Dia juga menunjukkan kesalahan masa lalu, menekankan perlunya menghindari janji-janji kosong.
"Ukraina sudah memiliki jaminan keamanan yang terbukti tidak berarti," kata Sikorski, memperingatkan terhadap komitmen keamanan yang tidak efektif.
"Tidak ada yang lebih berbahaya dalam hubungan internasional selain jaminan kosong," tambahnya.
Menteri Luar Negeri Inggris David Lammy menegaskan kembali komitmen pemerintahnya terhadap Ukraina, menekankan dampak keamanan yang lebih luas bagi Eropa.
"Putin tidak akan mundur. Ini adalah pertanyaan eksistensial bagi Eropa," katanya.
Menekankan pentingnya stabilitas jangka panjang, Lammy menekankan, "Jalur Ukraina yang tidak dapat diubah menuju NATO adalah mekanisme termurah dan terbaik untuk mengamankan perdamaian."
"Jika Ukraina gagal, biayanya akan jauh lebih besar," tambahnya.
BACA JUGA: KFC dan Pizza Hut di Turki Alami Kebangkrutan Akibat Gerakan Boikot Produk Pro Israel
Baerbock juga menekankan bahwa mendukung Ukraina secara finansial dan militer sangat penting bagi keamanan Eropa.
"Inilah yang kami perjuangkan, dan inilah sebabnya kami membentuk paket keamanan, yang belum pernah terlihat sebelumnya," katanya.

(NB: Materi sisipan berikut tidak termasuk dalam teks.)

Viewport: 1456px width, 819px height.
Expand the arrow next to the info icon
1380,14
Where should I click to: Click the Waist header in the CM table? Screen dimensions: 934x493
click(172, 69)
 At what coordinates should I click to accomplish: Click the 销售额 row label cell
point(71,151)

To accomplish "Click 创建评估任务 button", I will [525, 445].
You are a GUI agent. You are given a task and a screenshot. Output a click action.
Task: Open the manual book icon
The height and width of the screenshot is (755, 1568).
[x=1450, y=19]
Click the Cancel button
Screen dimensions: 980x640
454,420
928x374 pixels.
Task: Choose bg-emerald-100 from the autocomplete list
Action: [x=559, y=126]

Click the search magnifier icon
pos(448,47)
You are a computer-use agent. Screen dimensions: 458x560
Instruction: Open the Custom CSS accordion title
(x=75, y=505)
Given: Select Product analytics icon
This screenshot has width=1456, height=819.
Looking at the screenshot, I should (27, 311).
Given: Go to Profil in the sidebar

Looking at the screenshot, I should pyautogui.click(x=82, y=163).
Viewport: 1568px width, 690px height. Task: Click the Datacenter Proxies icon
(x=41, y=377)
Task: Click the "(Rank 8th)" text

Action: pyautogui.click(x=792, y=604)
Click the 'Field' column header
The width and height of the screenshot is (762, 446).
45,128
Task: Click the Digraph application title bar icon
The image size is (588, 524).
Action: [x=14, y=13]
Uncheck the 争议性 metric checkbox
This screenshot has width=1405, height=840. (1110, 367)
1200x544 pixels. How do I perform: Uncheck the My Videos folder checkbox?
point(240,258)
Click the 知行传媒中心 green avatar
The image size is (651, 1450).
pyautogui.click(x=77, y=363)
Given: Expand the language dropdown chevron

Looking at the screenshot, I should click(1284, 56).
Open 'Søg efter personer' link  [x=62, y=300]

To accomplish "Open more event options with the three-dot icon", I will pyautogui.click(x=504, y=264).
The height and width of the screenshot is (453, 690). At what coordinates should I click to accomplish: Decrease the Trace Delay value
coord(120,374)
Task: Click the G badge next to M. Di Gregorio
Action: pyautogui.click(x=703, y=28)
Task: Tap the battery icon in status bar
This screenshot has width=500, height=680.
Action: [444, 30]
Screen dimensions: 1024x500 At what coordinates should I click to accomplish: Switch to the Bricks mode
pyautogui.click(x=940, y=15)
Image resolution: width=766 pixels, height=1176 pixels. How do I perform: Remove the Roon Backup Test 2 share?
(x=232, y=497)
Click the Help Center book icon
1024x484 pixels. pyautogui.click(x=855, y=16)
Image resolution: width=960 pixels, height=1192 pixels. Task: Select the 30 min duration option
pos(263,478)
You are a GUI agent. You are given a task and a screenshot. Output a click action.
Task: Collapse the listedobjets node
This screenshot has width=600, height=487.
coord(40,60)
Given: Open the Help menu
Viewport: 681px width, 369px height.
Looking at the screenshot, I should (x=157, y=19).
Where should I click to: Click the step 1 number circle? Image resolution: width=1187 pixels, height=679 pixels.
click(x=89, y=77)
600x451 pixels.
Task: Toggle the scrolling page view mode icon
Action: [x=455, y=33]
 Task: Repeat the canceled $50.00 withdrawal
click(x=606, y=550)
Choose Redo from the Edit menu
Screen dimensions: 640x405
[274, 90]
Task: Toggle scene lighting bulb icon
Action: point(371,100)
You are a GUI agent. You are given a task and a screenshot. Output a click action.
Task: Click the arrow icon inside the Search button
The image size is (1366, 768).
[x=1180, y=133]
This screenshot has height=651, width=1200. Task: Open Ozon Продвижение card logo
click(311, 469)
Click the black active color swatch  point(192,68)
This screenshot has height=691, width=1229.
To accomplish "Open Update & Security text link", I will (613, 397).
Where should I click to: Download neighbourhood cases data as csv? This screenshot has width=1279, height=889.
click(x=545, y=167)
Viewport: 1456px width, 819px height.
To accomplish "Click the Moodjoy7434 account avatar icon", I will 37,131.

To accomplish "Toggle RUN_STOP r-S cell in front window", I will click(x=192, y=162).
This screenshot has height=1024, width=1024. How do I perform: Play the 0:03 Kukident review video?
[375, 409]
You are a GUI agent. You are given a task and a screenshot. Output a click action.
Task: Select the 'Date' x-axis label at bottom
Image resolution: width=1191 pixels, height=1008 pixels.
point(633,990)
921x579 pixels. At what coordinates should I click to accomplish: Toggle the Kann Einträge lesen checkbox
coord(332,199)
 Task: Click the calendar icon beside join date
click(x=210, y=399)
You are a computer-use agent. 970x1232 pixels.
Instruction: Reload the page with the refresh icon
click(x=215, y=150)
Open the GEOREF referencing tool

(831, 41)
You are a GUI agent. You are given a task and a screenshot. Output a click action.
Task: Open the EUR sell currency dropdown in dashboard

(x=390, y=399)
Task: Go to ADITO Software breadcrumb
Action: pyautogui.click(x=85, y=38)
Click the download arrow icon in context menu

Dia juga menekankan bahwa perang di Ukraina saling terkait dengan konflik global lainnya, termasuk di Timur Tengah.
"Jika Anda tidak mendukung Brussels, Anda mendukung Moskow," kata Baerbock memperingatkan, menyoroti implikasi geopolitik yang lebih luas.
Aspek lainnya yang diangkat dalam pertemuan tersebut adalah strategi perang hibrida yang digunakan Rusia untuk melemahkan stabilitas Eropa.
"Ini adalah perang hibrida," katanya, mengacu pada campur tangan yang terlihat dalam pemilihan umum Eropa dan operasi pengaruh yang bertujuan mengganggu stabilitas lembaga demokrasi di seluruh benua.